(Work required) Please return every line of the records below verbatim, but leave out the pictures.

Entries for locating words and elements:
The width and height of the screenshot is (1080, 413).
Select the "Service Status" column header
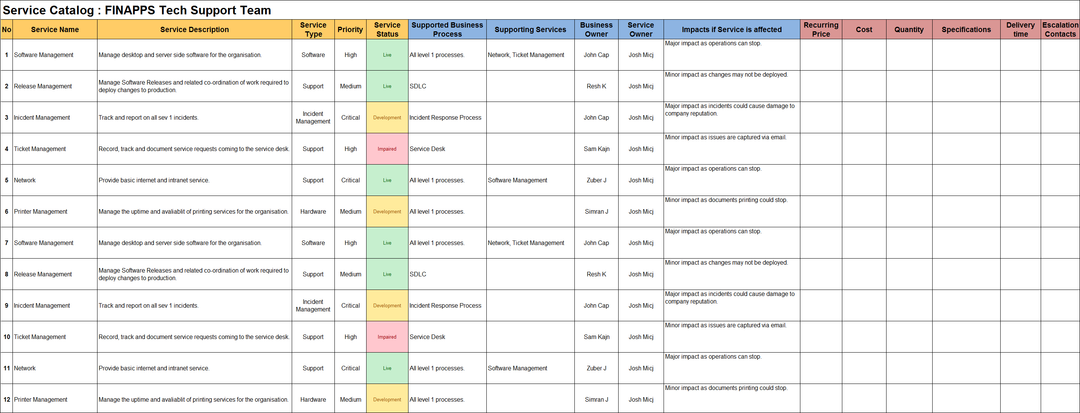tap(387, 30)
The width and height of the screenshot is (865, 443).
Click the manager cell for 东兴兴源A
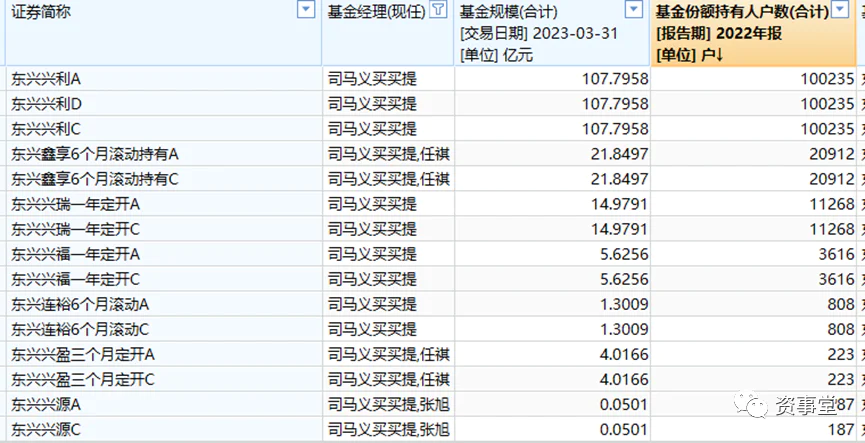coord(388,403)
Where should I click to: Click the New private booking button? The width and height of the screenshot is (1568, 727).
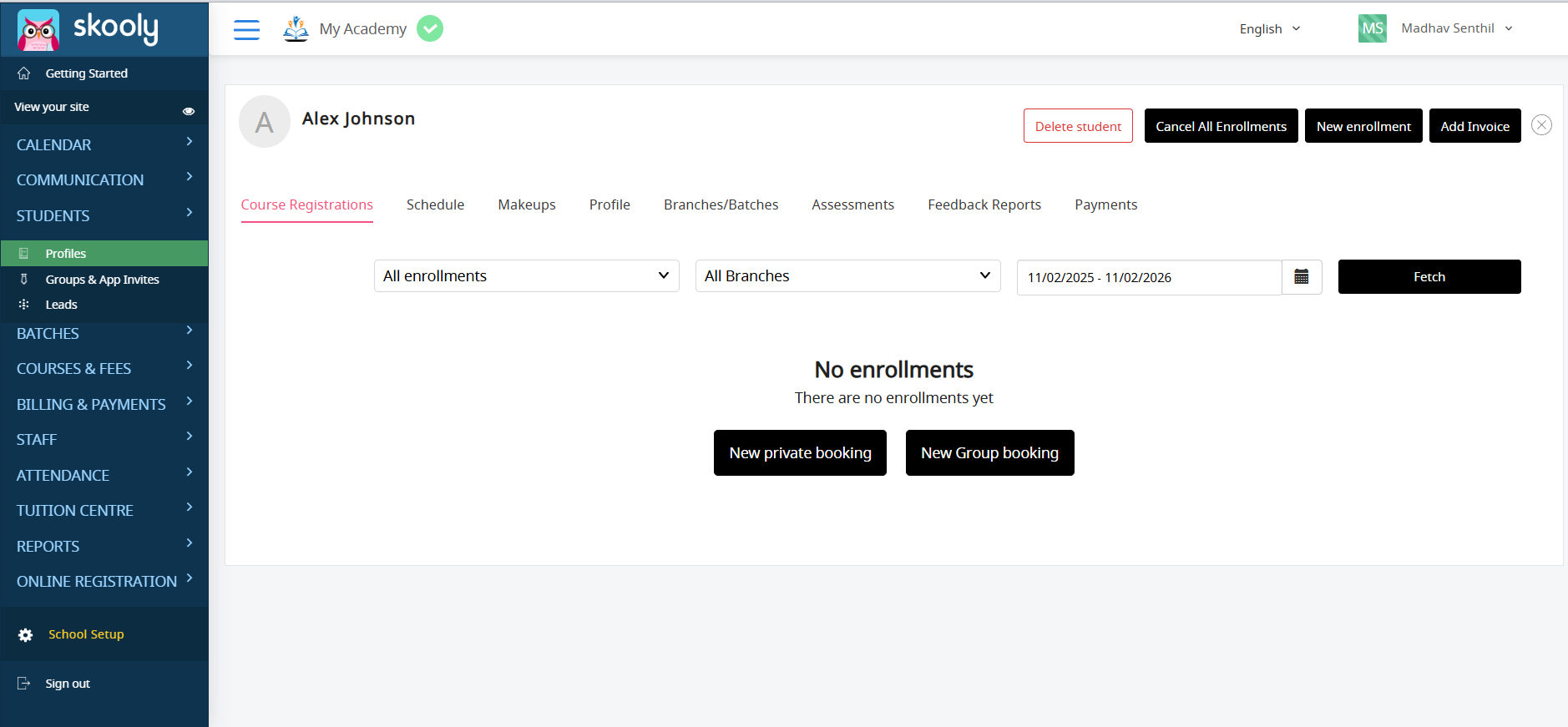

(Exercise result)
The width and height of the screenshot is (1080, 413).
Select the "Service Status" column header
tap(387, 30)
The width and height of the screenshot is (865, 443).
Click the manager cell for 东兴兴源A
coord(388,403)
Where should I click to: Click the New private booking button? The width and height of the screenshot is (1568, 727).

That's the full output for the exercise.